Source text:
▽

I created this blog as an act of resistance. I created it as a way to reclaim the idea of dangerousness in a world that insists that as a black woman I am scary and aggressive and angry by default (I am angry, but it is not by default). I created this blog as a safe space for queer women of color who are tired of holding their tongues so as not to offend non-queer people of color, and white people, queer and not queer. And every time I post something here, something that is meant to inform or nurture my community, I get push-back from men and white people who want to tell me and all of us that we should shut the fuck up, that what we have to say has no value. I delete those comments so that the people I am creating safe space for don’t have to see them, don’t have to have yet another experience of being hated, because we get that enough everywhere else. But I know that hatred is there. I do this anyway. It is my every-day act of resistance.
For me, this blog is a small triumph. This blog is how I love my community, how all the writers featured here love ourselves and our people, of which, if you are reading this and recognizing your experience at all, you might be one. This entire endeavor is a love letter to you. It is my way, our way, of pushing back.

△

Stated goal 1: In the blog passage, what reason does the writer give for deleting the push-back comments?
Stated goal 2: Please extend the blog passage, picking up after its last sentence.

(Screen grounding examples)
▽

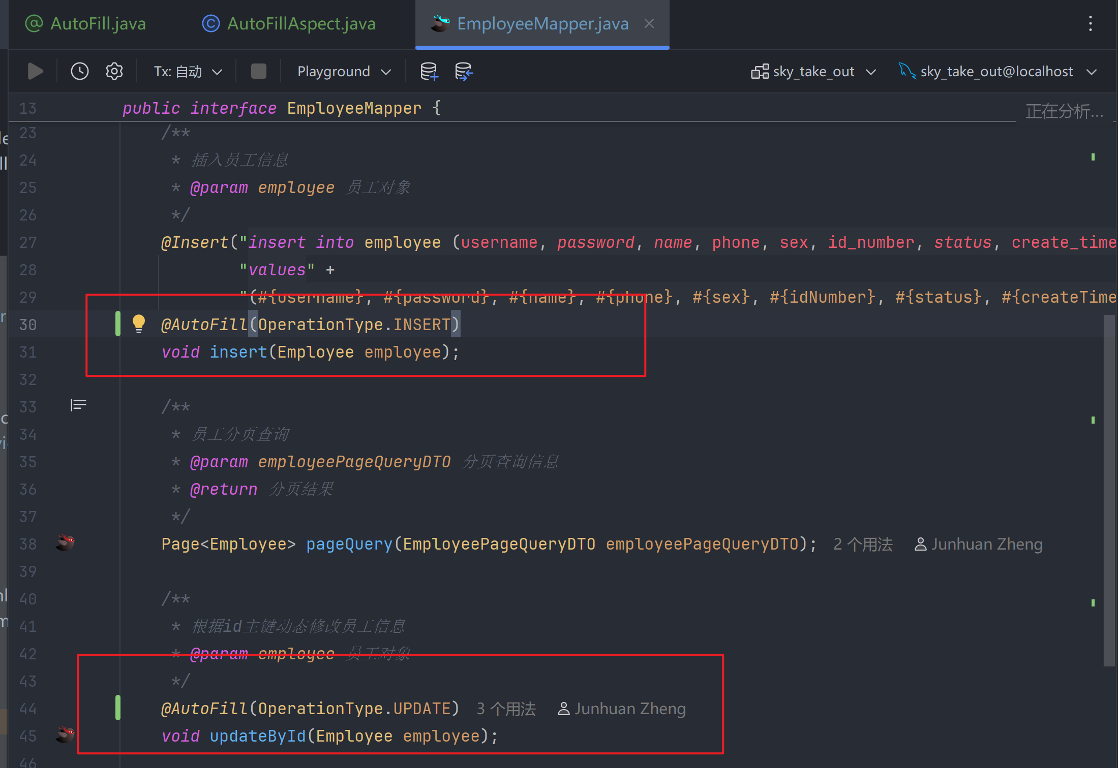Click the Run execute play icon
The image size is (1118, 768).
coord(35,72)
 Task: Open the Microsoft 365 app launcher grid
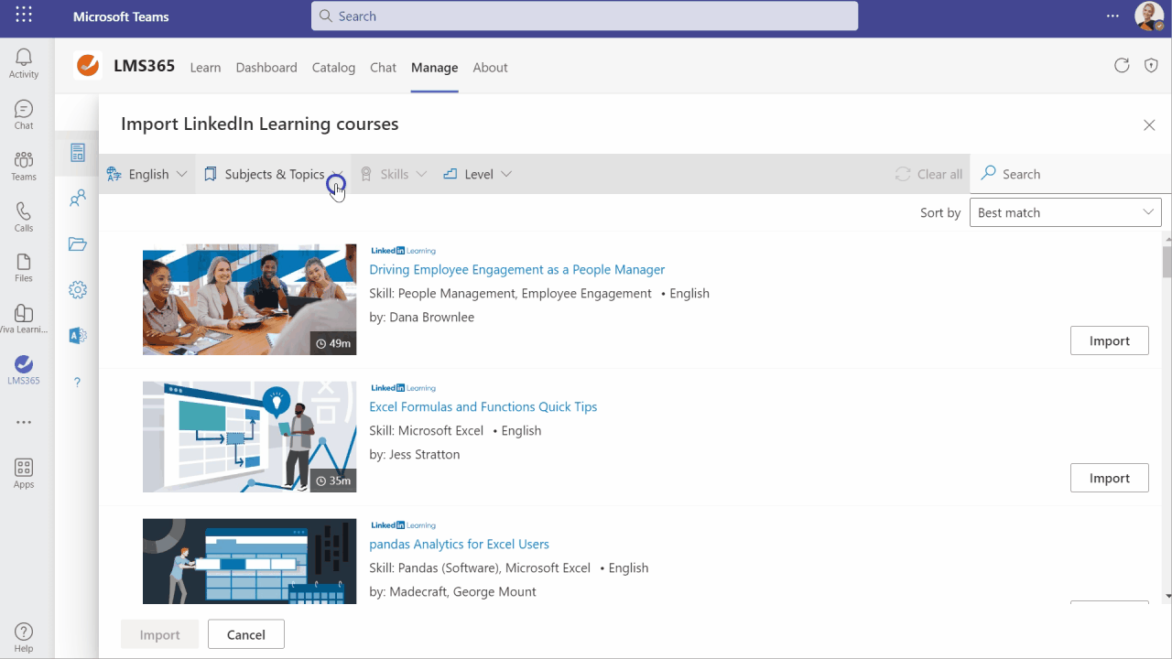[24, 16]
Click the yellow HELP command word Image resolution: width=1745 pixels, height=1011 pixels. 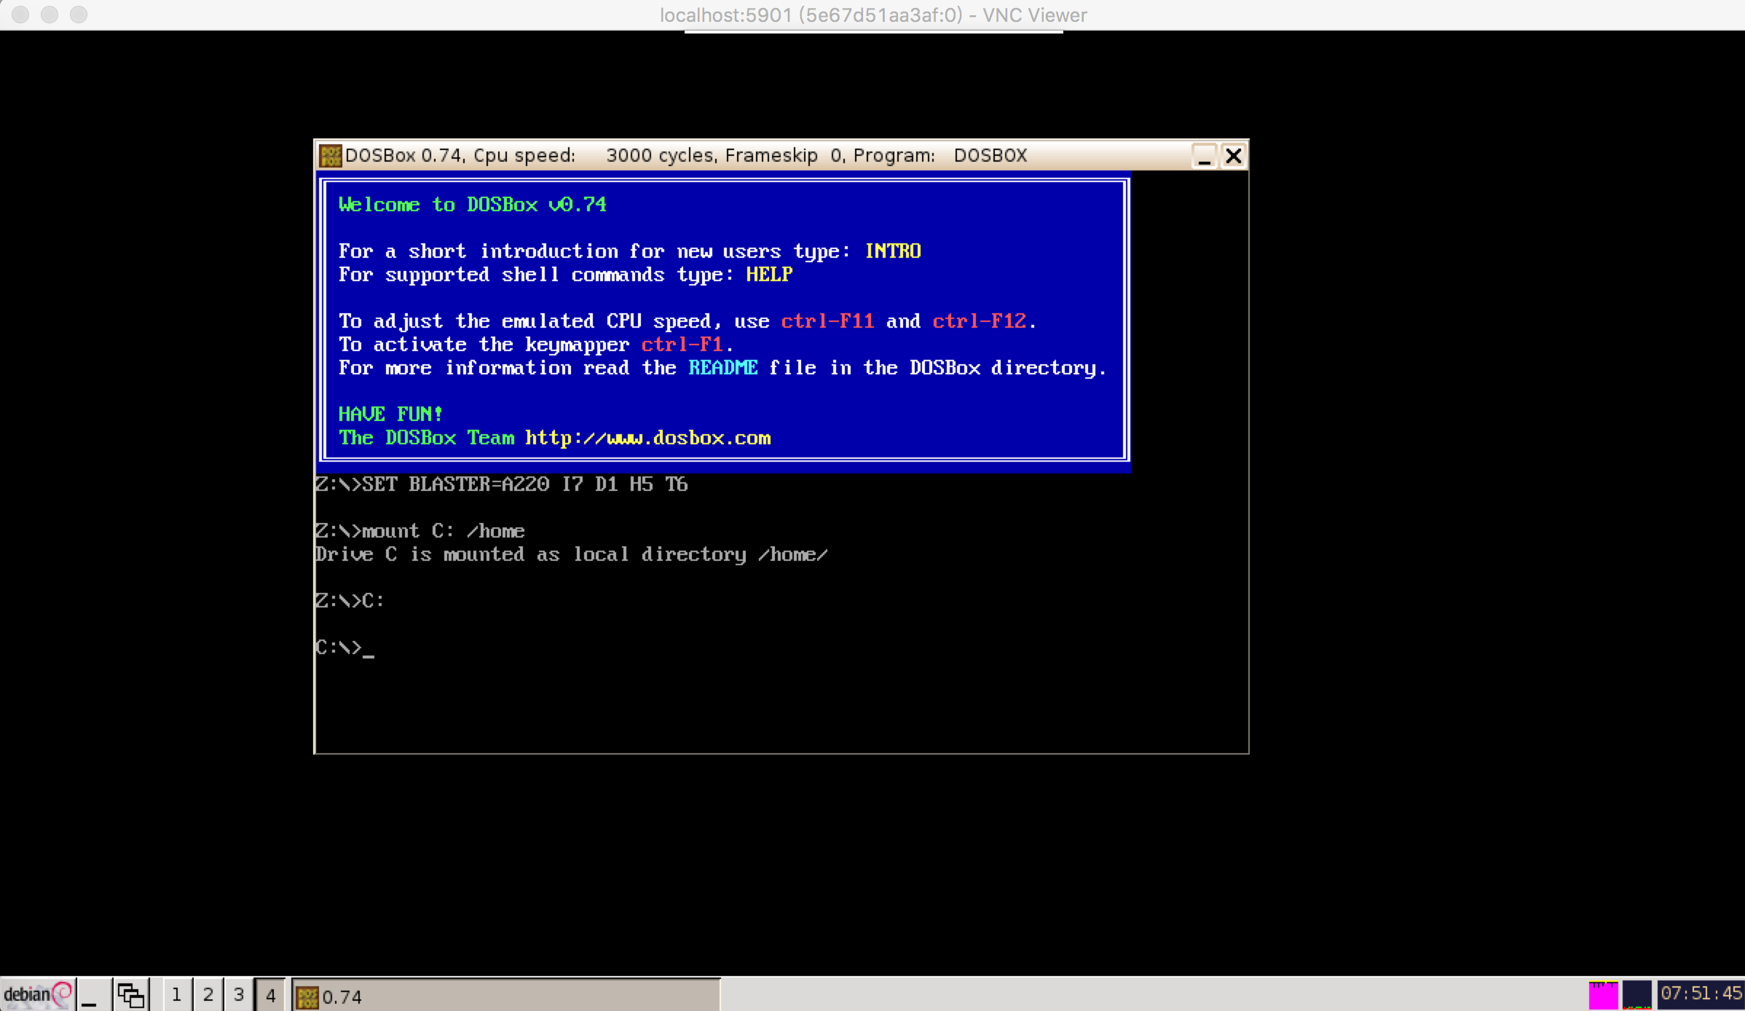pos(769,275)
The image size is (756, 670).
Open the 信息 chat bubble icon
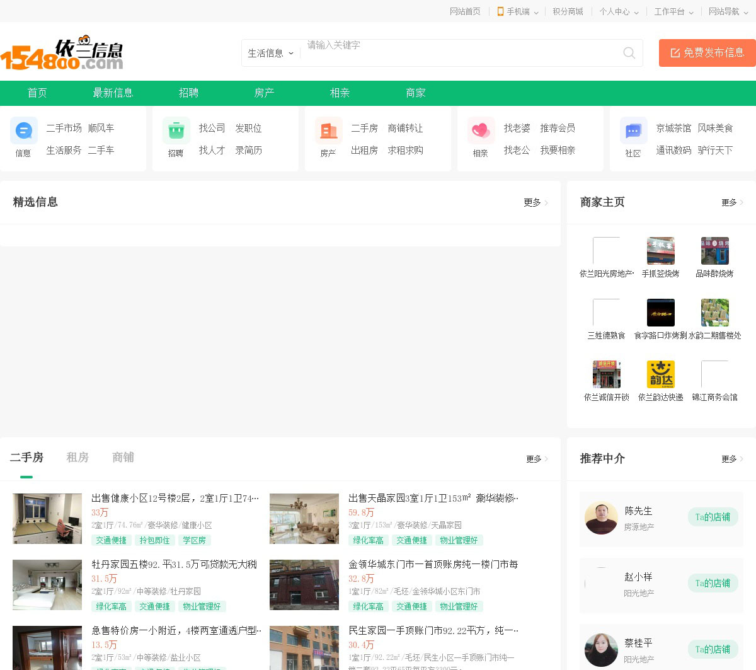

△

Final result 1: So the people the writer is creating a safe space for don't have to see them or have yet another experience of being hated.

Final result 2:
My childhood pastor was onto something. Turning to each other and naming our love is a radical and important act. Loving other queers, other people of color, and other queers of color especially, is an act of resistance. Loving us in all the ways I do, including fucking us, is about more than just sex or even friendship. The intentional act of loving other brown queers is about healing, in a world that says we are not worthy, that things like pleasure and care and security and unconditional love are not for us.
It’s not true, my loves, my lovers. They are for us. Give me your hand. Let me show you how much they are for us.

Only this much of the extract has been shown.